RECORDED DATA =>
+++++

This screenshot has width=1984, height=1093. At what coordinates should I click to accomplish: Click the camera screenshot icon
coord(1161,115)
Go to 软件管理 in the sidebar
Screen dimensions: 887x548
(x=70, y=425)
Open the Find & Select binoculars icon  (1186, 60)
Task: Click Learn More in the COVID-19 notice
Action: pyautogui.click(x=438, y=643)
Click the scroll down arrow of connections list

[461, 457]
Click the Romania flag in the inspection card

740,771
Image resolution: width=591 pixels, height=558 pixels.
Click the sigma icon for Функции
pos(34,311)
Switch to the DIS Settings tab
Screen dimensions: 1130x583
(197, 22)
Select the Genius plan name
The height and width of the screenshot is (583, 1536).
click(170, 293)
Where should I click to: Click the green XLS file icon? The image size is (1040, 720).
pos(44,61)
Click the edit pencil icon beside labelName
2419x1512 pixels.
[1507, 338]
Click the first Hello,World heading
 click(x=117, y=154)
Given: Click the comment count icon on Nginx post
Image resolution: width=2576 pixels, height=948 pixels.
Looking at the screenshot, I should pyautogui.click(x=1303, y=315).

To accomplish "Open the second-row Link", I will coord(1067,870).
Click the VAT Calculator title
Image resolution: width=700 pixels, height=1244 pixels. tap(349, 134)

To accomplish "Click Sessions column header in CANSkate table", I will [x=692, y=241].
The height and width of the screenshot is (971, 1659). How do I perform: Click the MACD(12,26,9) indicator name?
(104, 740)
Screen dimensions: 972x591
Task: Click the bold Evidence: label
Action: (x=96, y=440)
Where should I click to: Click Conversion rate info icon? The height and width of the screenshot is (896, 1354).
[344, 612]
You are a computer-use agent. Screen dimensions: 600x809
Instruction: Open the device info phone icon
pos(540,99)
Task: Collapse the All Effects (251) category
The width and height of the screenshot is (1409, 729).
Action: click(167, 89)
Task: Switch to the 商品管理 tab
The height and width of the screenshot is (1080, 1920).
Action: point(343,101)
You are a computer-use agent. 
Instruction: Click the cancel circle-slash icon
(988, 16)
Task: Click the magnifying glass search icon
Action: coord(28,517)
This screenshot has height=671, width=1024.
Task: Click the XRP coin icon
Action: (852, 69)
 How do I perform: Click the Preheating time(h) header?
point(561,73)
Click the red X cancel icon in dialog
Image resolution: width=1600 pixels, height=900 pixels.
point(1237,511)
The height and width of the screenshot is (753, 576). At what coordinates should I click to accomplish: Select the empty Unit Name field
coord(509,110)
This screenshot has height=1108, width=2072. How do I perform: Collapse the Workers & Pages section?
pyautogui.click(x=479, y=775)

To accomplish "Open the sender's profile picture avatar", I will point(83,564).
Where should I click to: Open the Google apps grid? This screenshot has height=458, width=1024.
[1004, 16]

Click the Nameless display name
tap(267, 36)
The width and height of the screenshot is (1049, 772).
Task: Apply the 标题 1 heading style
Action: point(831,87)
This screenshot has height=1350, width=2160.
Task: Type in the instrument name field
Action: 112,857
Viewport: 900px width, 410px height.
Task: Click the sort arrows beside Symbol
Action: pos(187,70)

+++++

STATED EXERCISE => Copy out the entries word for word, from the line that contains "Task: Collapse the All Effects (251) category" through the end of the entries, including both ends.

TASK RESULT =>
Task: Collapse the All Effects (251) category
The width and height of the screenshot is (1409, 729).
Action: click(167, 89)
Task: Switch to the 商品管理 tab
The height and width of the screenshot is (1080, 1920).
Action: point(343,101)
You are a computer-use agent. 
Instruction: Click the cancel circle-slash icon
(988, 16)
Task: Click the magnifying glass search icon
Action: coord(28,517)
This screenshot has height=671, width=1024.
Task: Click the XRP coin icon
Action: (852, 69)
 How do I perform: Click the Preheating time(h) header?
point(561,73)
Click the red X cancel icon in dialog
Image resolution: width=1600 pixels, height=900 pixels.
point(1237,511)
The height and width of the screenshot is (753, 576). At what coordinates should I click to accomplish: Select the empty Unit Name field
coord(509,110)
This screenshot has height=1108, width=2072. How do I perform: Collapse the Workers & Pages section?
pyautogui.click(x=479, y=775)

To accomplish "Open the sender's profile picture avatar", I will point(83,564).
Where should I click to: Open the Google apps grid? This screenshot has height=458, width=1024.
[1004, 16]

Click the Nameless display name
tap(267, 36)
The width and height of the screenshot is (1049, 772).
Task: Apply the 标题 1 heading style
Action: point(831,87)
This screenshot has height=1350, width=2160.
Task: Type in the instrument name field
Action: 112,857
Viewport: 900px width, 410px height.
Task: Click the sort arrows beside Symbol
Action: pos(187,70)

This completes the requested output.